This is the latest instalment in litigation involving a guarantor and a lender. The lender served a statutory demand on the guarantor in 2011. The guarantor applied to the County Court to set it aside on the basis that he had been induced to enter into the guarantee by a manager at the lender. That application failed.
The debtor then discovered that another co-guarantor had succeeded in setting aside a statutory demand served on him by the lender on the grounds that his signature was a forgery. The guarantor therefore applied to the District Judge to review his decision in light of this new development and the fact that the guarantee was not valid as not all parties had agreed to be bound by it. The District Judge refused that application, but he did grant permission to appeal.
The guarantor therefore appealed on that ground, not the inducement ground. The appeal was dismissed by the High Court, but granted by the Court of Appeal. However, at the subsequent trial of the co-guarantor’s action, it was found that the signature was not a forgery.
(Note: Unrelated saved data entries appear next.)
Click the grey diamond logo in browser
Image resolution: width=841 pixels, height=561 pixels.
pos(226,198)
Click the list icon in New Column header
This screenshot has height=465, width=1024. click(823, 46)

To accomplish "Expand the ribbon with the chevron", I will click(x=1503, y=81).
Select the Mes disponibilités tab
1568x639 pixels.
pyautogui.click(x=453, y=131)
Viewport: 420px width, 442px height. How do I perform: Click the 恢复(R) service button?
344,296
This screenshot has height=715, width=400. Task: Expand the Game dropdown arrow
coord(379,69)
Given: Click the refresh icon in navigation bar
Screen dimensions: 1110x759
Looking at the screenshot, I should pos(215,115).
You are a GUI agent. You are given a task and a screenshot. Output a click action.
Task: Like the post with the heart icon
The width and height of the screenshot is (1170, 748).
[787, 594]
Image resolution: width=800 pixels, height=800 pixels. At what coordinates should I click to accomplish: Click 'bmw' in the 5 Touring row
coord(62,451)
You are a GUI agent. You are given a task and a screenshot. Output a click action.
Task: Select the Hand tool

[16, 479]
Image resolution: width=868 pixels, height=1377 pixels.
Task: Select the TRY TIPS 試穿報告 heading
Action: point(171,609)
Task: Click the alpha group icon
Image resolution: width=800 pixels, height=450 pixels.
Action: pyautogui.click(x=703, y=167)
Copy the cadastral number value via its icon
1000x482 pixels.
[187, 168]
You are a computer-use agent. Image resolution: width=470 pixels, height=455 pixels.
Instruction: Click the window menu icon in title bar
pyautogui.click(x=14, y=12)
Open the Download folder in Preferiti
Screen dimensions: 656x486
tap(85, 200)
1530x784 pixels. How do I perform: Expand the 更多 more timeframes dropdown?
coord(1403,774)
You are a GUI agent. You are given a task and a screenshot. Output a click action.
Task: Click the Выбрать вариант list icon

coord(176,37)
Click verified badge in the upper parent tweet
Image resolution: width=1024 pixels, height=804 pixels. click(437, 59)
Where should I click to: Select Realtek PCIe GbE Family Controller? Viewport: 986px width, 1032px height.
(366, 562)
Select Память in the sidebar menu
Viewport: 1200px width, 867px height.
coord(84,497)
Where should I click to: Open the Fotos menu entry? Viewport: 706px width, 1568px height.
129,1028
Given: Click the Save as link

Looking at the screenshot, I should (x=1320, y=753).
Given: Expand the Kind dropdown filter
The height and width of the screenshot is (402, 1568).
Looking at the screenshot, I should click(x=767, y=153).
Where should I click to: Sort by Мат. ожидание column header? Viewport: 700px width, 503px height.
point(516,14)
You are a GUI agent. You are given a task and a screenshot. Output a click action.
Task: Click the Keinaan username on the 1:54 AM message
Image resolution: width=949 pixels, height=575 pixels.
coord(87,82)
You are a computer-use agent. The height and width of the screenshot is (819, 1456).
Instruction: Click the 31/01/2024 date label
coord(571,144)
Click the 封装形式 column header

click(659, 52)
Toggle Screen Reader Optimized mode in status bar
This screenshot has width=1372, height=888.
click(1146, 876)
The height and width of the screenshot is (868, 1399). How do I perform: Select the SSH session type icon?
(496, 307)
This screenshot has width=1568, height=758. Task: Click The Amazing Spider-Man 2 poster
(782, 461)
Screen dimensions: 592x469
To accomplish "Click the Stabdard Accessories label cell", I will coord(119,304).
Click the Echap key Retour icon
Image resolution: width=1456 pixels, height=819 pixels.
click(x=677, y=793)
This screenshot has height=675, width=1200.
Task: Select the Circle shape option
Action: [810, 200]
The lender therefore served a further statutory demand in 2014. The guarantor again applied to set it aside on the inducement ground. The same District Judge who heard the original set aside application dismissed this application. The High Court granted permission to appeal and then dismissed the appeal and the guarantor appealed to the Court of Appeal.
The Court of Appeal dismissed the appeal as an abuse of process and reaffirmed the principle that where there has been a previous hearing on the merits in the bankruptcy court, absent a change of circumstances or some other special or good reason, the debtor cannot re-argue or reiterate arguments presented earlier or ones on which there was the opportunity to present. Whilst not strictly necessary, the Court of Appeal determined the inducement point and held that it had no realistic prospect of success, referring to the “inherent implausibility” of the guarantor’s case.